Manhattan who? Real estate database Streeteasy.com just released a report comparing median prices in Brooklyn (from the first seven months of the year) to Manhattan's, and it proves something many of us have long suspected: Brooklyn is expensive, yo. So expensive, the price of real estate in some of its neighborhoods easily surpassed Manhattan's median sale price of $890,000.
To wit: Of 49 neighborhoods in Brooklyn included in the study, three have median prices that bested Manhattan's, and at least nine others come fairly close. (And plenty more still qualify as steep.) The top two areas, interestingly enough, both hug the East River: the Columbia Street Waterfront District, that sliver of a neighborhood west of Carroll Gardens right along the river, which has a median price of $1.147 million and Dumbo, the poshest of them all with properties asking a median of $1.507 million, roughly 70 percent more than Manhattan's numbers. "The takeaway here is that some neighborhoods have blown Manhattan out of the water in terms of prices," says Streeteasy's Alan Lightfeldt, who compiled the report. "It's like this thing: The best views of Manhattan is in Brooklyn." Guess high-end buyers would rather look at Manhattan than be in it?
A handful of other Manhattan neighborhoods are more expensive than Dumbo, including Soho (those lofts), Tribeca (even more lofts), Nolita (lofts again), Central Park South (super-pricey condos), and Upper Carnegie Hill (the UES has got to make an appearance, right?). Still, it's costlier than established spendy areas like the West Village, Chelsea and Lincoln Square.
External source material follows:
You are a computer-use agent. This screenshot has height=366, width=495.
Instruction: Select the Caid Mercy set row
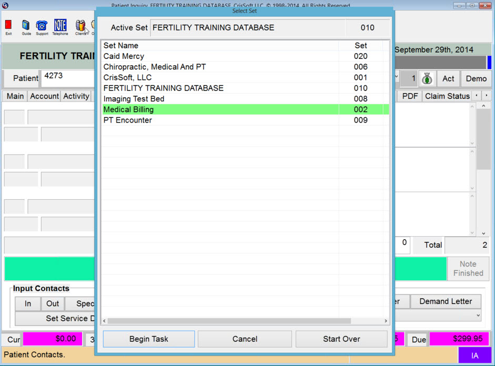(x=210, y=56)

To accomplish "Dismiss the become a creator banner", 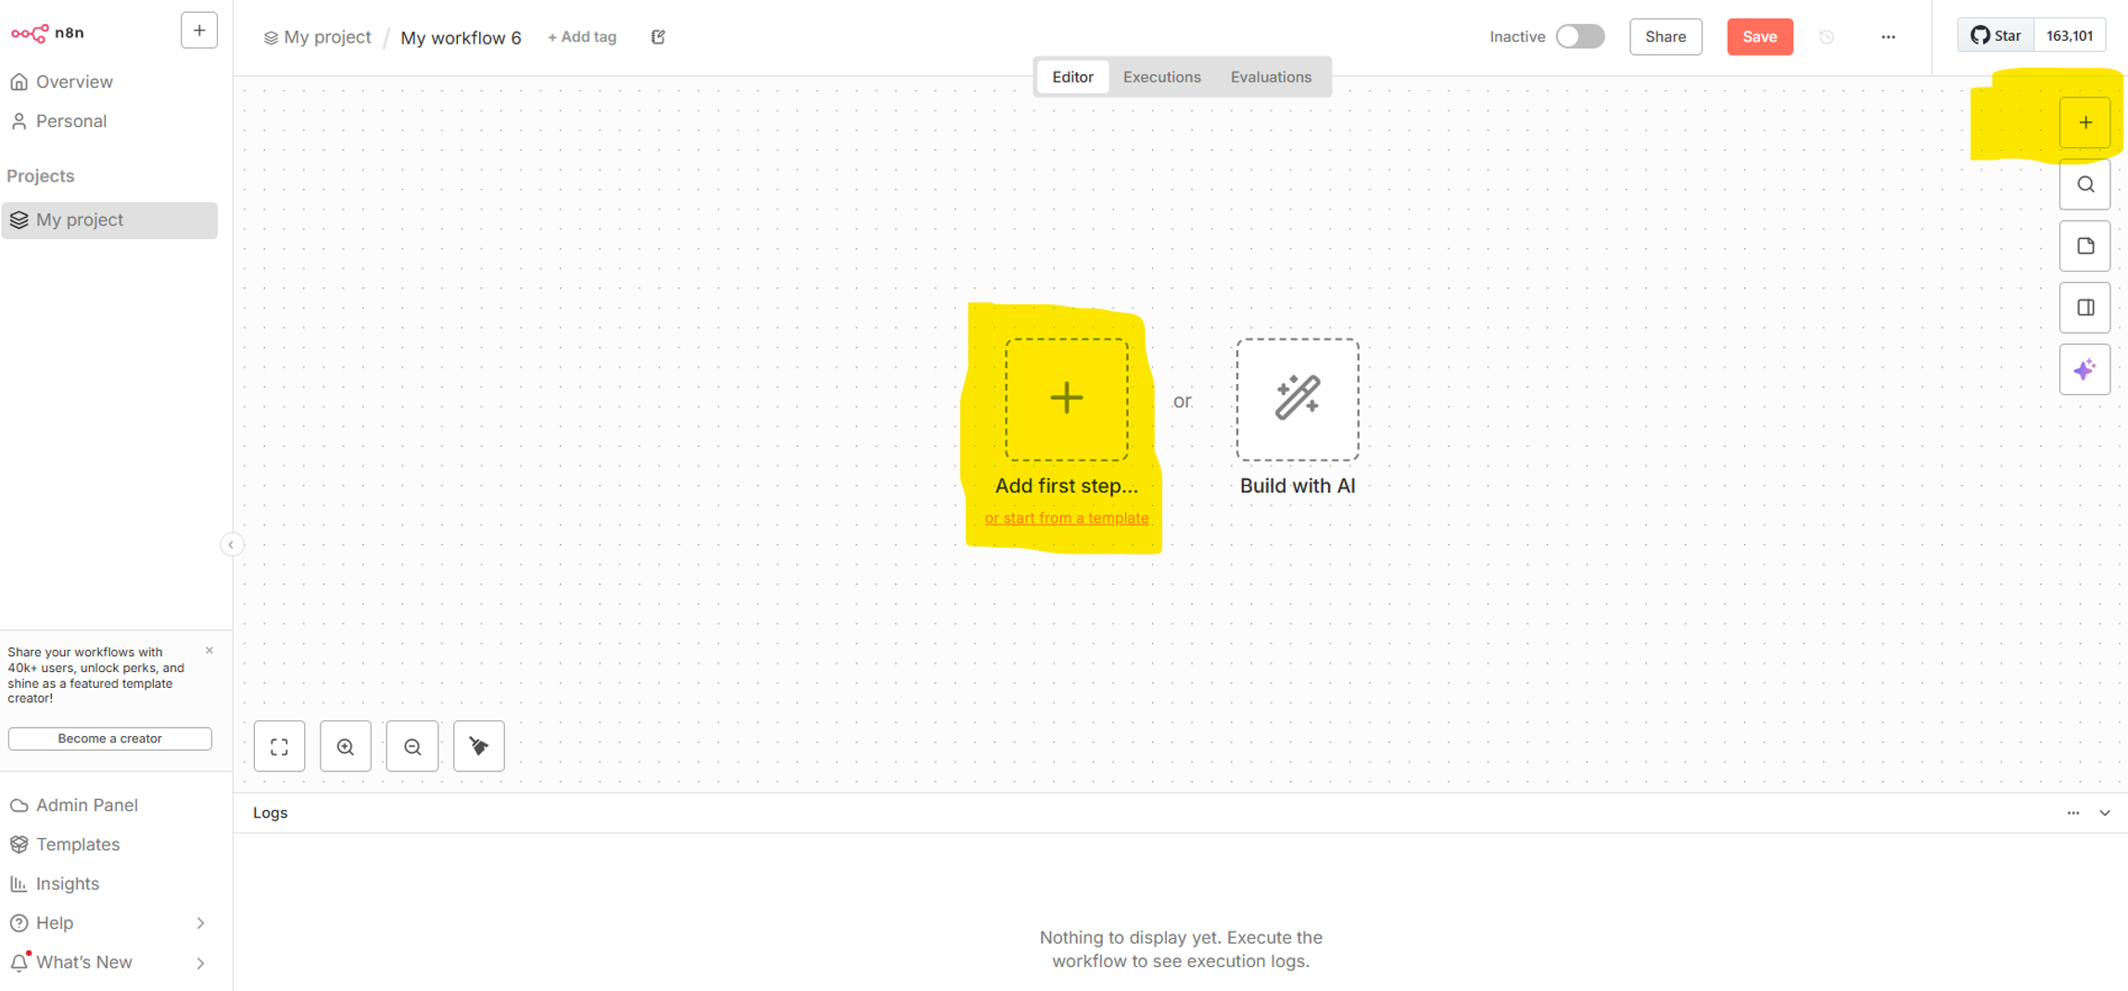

Brooklyn devotees could look to rentals for encouraging news; only two places had numbers higher than Manhattan's median of $3195 a month: Dumbo (again) and Williamsburg. But according to the report, more than half of Brooklyn’s 49 neighborhoods —29 in fact—saw rents rise faster than Manhattan's over five years, so don't get too complacent.
Looking for a bargain? Try West Harlem, a small section Streeteasy defines as being between St. Nicholas Avenue and Broadway, and bordered by West 123rd to the south and West 135th Street to the north. Its median sale price in the second quarter of 2014 was $173,640; on the other hand, this new Brooklyn report pegs that borough's cheapest neighborhood to be East New York. Its median? $242,916.